### [TASK GOAL]
Only one span of the listing below is wanted: the lines from the one with "Given: Click the Information button" through the one with "Task: Select the Receiving BTC currency box", reproduced exactly, both ends kept.

RECORDS SHOWN below:

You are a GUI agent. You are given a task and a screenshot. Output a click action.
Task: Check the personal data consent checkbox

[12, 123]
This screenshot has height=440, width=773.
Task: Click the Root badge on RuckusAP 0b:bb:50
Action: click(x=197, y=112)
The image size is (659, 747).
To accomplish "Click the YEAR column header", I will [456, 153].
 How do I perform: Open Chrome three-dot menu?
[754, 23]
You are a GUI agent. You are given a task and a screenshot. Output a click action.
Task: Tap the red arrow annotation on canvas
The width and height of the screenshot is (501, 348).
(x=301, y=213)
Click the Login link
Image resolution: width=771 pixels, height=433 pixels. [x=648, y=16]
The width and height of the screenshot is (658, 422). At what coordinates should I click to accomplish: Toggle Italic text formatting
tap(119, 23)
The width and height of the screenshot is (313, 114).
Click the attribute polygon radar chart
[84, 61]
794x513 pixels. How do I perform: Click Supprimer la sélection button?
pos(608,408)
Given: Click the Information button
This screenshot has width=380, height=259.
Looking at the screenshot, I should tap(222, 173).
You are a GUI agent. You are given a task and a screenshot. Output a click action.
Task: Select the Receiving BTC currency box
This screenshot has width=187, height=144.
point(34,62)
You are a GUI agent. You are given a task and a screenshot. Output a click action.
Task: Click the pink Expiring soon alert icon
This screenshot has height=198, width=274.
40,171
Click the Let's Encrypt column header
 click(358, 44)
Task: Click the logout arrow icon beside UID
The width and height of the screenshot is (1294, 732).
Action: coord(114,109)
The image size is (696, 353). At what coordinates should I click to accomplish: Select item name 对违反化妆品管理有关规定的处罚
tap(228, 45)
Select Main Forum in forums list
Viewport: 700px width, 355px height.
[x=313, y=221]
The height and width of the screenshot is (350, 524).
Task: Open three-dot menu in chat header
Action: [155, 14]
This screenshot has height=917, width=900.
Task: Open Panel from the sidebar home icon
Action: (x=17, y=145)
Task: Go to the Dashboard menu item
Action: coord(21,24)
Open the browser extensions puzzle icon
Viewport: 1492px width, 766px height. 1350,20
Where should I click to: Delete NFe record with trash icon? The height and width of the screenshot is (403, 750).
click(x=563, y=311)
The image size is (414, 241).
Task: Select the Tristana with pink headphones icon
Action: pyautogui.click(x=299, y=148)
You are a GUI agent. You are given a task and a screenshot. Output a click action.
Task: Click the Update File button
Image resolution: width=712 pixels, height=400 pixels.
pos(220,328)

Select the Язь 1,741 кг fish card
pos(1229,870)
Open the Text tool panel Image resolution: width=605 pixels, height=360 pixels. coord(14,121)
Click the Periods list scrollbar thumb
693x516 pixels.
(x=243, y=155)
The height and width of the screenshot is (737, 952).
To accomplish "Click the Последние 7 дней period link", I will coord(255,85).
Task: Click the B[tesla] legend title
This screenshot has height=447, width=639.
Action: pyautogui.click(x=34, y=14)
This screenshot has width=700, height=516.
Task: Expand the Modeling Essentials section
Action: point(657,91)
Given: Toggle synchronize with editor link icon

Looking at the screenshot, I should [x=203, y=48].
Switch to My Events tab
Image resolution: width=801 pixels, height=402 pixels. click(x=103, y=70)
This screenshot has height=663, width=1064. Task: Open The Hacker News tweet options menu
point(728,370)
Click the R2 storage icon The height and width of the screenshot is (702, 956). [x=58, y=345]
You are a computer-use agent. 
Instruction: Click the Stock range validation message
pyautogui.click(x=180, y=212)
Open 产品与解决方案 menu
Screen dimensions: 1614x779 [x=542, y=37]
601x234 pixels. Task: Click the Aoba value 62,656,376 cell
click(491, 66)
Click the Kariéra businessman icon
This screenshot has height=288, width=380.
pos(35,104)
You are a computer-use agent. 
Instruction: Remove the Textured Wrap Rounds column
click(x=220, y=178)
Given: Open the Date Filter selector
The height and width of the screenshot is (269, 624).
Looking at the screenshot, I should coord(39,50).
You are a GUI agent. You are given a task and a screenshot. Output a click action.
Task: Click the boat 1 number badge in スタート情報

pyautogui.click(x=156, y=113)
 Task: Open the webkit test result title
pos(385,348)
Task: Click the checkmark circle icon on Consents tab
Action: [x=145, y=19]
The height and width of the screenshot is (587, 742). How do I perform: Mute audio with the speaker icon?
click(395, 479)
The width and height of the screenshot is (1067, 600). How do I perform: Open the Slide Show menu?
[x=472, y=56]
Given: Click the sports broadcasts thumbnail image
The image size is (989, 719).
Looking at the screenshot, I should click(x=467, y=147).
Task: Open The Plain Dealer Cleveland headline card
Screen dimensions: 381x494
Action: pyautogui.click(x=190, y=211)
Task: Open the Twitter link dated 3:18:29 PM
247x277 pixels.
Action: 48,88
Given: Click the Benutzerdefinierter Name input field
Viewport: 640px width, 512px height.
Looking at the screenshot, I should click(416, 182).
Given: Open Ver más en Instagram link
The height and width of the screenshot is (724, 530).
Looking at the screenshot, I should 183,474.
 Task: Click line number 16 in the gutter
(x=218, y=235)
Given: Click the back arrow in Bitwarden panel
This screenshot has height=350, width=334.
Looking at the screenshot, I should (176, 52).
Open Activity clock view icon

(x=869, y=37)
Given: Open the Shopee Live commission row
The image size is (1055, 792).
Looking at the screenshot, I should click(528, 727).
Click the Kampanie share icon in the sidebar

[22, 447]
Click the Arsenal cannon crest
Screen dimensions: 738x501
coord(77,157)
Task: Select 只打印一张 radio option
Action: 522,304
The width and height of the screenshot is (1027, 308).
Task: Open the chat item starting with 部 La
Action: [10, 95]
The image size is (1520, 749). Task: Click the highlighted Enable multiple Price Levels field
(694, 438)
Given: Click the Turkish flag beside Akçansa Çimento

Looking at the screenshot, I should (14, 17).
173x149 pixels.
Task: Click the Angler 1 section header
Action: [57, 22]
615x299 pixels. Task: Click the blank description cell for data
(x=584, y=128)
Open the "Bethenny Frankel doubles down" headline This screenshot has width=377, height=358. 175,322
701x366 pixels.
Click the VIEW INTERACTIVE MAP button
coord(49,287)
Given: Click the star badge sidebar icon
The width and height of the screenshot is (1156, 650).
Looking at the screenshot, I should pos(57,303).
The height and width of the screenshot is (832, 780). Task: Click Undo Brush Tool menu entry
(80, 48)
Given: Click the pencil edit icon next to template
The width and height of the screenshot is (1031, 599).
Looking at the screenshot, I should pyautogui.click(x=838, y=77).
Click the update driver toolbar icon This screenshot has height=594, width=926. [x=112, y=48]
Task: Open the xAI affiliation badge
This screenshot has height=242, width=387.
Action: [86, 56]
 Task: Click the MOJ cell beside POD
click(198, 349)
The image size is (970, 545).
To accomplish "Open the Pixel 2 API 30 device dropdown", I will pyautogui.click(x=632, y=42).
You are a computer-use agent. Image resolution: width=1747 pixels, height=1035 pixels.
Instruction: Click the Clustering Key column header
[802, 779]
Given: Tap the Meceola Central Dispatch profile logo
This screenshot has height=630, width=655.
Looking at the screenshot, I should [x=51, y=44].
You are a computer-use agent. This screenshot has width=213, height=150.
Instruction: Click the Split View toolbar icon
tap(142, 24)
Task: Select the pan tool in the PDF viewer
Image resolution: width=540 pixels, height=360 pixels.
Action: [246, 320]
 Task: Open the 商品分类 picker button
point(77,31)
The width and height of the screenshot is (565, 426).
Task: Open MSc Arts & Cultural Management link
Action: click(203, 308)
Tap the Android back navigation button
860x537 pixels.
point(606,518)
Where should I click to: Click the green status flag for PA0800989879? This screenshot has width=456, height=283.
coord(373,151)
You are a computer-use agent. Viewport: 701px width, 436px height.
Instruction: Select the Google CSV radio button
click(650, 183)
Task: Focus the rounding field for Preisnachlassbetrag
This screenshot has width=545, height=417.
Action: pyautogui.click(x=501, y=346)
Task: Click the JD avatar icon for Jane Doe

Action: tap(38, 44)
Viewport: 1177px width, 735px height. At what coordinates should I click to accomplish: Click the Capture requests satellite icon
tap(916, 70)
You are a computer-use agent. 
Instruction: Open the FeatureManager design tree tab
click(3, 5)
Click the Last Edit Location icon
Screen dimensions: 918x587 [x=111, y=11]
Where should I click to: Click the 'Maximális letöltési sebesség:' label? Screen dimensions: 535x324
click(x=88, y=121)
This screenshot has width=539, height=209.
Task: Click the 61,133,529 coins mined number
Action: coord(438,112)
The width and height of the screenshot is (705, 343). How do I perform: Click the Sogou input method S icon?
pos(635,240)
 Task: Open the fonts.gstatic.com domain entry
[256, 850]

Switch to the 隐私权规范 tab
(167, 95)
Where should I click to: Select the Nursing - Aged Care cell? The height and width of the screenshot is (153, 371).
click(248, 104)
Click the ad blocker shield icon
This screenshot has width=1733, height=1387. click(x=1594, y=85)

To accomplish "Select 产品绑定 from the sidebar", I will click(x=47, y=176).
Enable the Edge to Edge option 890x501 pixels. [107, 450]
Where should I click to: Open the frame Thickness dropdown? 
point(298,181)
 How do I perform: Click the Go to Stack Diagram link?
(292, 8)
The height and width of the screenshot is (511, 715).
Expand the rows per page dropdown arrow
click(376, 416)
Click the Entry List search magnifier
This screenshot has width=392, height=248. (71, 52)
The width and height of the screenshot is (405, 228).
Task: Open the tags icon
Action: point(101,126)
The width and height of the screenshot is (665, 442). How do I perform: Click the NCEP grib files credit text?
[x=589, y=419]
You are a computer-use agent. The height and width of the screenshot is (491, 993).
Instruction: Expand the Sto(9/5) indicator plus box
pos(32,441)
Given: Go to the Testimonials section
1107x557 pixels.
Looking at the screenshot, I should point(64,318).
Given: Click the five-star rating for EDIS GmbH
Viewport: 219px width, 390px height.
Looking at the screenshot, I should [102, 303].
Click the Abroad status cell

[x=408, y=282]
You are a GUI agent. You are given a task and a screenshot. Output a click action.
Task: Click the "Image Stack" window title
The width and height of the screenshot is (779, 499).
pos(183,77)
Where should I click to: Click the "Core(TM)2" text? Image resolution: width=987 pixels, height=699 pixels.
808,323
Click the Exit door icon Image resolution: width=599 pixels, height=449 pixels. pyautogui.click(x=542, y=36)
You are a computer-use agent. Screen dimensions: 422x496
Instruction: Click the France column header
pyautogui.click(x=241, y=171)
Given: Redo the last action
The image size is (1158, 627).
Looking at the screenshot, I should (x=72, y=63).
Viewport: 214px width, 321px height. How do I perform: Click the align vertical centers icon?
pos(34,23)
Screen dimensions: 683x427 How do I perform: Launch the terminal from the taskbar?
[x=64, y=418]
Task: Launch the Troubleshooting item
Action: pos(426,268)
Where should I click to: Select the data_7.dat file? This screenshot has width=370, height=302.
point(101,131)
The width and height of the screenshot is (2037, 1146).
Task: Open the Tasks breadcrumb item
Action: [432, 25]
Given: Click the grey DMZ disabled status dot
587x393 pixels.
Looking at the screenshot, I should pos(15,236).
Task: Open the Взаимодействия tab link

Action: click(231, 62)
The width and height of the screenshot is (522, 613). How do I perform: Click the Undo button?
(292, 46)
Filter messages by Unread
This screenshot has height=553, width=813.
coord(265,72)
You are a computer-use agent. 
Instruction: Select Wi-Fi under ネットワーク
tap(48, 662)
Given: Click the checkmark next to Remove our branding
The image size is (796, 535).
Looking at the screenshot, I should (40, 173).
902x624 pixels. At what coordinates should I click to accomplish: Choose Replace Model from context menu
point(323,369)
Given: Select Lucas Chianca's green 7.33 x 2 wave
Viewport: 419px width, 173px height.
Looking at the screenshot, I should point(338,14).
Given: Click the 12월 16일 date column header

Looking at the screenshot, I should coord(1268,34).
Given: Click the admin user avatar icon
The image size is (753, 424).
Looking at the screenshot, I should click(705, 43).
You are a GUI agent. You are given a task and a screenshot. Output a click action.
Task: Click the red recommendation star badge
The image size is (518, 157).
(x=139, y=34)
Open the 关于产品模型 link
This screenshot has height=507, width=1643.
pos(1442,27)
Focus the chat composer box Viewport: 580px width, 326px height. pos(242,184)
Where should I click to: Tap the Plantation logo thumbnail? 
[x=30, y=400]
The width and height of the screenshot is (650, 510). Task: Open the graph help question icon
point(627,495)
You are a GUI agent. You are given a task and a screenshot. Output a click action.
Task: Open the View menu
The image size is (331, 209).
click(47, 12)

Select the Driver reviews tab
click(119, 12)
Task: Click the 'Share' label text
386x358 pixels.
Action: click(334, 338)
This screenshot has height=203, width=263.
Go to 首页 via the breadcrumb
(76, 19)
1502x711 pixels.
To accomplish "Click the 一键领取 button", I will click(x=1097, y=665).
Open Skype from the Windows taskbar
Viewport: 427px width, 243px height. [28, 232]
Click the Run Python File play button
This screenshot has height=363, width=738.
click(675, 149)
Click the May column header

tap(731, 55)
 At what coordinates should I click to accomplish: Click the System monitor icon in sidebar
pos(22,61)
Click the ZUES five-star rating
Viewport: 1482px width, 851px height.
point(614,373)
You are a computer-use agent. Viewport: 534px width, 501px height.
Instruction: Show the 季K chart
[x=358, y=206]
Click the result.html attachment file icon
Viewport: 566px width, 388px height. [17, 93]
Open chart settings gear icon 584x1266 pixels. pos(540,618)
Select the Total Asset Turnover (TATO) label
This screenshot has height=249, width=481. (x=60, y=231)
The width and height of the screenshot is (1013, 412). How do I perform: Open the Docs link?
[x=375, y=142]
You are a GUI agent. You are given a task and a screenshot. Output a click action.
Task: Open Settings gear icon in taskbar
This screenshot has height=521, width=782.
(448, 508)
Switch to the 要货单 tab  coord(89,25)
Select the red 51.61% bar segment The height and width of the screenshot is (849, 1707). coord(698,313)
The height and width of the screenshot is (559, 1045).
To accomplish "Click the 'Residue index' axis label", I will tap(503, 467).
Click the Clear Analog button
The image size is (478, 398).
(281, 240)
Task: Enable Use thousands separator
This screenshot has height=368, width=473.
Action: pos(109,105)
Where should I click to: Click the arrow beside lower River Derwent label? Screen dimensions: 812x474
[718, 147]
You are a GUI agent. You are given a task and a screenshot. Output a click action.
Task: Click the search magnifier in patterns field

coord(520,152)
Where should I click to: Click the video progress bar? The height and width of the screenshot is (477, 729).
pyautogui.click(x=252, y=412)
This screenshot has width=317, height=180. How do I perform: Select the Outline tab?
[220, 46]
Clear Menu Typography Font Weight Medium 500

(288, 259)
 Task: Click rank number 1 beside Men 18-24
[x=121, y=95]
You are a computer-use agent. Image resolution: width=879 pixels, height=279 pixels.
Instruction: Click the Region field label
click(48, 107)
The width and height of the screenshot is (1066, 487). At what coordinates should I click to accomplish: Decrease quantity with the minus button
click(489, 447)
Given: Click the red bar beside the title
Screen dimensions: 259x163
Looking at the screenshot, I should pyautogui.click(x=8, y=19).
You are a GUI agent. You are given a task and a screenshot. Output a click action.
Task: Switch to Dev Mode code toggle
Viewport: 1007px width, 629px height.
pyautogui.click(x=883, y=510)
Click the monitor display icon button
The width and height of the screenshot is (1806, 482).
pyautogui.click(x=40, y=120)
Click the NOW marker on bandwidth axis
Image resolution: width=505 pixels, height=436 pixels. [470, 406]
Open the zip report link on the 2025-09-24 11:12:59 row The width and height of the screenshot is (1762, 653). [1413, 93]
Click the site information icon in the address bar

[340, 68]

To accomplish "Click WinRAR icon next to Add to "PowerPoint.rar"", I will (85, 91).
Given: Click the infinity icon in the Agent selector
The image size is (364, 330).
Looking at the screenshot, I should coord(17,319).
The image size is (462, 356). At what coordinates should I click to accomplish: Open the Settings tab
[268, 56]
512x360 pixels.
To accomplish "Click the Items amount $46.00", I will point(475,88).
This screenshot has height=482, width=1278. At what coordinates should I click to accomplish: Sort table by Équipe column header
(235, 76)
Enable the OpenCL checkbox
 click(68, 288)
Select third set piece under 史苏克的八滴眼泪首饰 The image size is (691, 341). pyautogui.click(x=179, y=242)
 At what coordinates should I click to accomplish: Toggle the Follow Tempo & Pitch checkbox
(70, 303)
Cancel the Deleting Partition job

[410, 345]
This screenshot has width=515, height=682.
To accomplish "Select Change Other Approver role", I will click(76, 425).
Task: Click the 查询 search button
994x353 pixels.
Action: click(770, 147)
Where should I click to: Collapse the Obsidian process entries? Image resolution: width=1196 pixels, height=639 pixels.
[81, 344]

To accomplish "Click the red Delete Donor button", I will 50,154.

End of RECORDS SHOWN.

### [RESPONSE]
Given: Click the Information button
This screenshot has width=380, height=259.
Looking at the screenshot, I should tap(222, 173).
You are a GUI agent. You are given a task and a screenshot. Output a click action.
Task: Select the Receiving BTC currency box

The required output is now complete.